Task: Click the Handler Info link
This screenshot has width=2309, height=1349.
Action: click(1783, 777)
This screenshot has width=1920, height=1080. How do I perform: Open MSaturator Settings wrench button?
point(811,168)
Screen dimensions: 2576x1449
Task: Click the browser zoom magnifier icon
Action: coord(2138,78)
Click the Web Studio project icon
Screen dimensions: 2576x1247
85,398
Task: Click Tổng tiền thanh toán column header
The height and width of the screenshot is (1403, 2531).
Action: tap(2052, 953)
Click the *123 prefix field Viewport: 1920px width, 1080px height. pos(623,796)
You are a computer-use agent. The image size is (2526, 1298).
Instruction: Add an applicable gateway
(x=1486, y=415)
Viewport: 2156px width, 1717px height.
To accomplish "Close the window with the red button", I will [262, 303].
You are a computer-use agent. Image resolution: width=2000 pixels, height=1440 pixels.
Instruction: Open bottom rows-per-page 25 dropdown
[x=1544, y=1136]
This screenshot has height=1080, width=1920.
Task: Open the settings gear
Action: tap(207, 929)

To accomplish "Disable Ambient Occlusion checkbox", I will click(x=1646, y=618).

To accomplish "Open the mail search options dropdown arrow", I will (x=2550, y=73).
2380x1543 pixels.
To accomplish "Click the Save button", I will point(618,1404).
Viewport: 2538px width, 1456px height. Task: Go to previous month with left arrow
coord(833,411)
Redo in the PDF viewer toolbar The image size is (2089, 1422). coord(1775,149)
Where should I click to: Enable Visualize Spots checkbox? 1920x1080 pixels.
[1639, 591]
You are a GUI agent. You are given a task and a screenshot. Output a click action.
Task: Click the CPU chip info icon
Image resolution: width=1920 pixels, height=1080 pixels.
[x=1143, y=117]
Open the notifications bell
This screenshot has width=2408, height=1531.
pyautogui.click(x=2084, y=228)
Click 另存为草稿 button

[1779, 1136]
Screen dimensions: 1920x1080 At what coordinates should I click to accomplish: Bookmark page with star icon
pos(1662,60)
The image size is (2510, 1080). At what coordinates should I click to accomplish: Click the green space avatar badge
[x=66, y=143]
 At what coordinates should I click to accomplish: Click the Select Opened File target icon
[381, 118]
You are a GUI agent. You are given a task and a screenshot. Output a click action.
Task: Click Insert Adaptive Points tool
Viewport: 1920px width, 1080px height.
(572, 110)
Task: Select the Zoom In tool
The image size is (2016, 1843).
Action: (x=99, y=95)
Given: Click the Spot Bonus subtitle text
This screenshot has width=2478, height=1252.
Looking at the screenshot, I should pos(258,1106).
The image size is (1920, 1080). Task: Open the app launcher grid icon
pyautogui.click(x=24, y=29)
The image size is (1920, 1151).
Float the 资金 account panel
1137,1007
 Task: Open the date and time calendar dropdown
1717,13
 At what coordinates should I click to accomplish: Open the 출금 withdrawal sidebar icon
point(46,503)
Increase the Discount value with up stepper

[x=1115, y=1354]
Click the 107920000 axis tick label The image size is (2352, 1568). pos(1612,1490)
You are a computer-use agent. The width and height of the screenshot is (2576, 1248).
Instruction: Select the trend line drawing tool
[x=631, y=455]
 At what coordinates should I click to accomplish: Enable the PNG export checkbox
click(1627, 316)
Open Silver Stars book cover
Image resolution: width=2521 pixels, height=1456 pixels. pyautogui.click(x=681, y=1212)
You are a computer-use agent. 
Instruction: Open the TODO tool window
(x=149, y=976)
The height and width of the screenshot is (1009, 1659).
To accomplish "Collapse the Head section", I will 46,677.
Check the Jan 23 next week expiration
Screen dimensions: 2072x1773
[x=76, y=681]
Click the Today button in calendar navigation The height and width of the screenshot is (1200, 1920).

───

HOW TO COMPLETE THIS TASK: Repeat exactly the lines above from the line that contains "Given: Click the Spot Bonus subtitle text" through the end. Include both of these ends; leave out everything else.

OUTPUT FOR THIS EXERCISE:
Given: Click the Spot Bonus subtitle text
This screenshot has width=2478, height=1252.
Looking at the screenshot, I should pos(258,1106).
The image size is (1920, 1080). Task: Open the app launcher grid icon
pyautogui.click(x=24, y=29)
The image size is (1920, 1151).
Float the 资金 account panel
1137,1007
 Task: Open the date and time calendar dropdown
1717,13
 At what coordinates should I click to accomplish: Open the 출금 withdrawal sidebar icon
point(46,503)
Increase the Discount value with up stepper

[x=1115, y=1354]
Click the 107920000 axis tick label The image size is (2352, 1568). pos(1612,1490)
You are a computer-use agent. The width and height of the screenshot is (2576, 1248).
Instruction: Select the trend line drawing tool
[x=631, y=455]
 At what coordinates should I click to accomplish: Enable the PNG export checkbox
click(1627, 316)
Open Silver Stars book cover
Image resolution: width=2521 pixels, height=1456 pixels. pyautogui.click(x=681, y=1212)
You are a computer-use agent. 
Instruction: Open the TODO tool window
(x=149, y=976)
The height and width of the screenshot is (1009, 1659).
To accomplish "Collapse the Head section", I will 46,677.
Check the Jan 23 next week expiration
Screen dimensions: 2072x1773
[x=76, y=681]
Click the Today button in calendar navigation The height and width of the screenshot is (1200, 1920).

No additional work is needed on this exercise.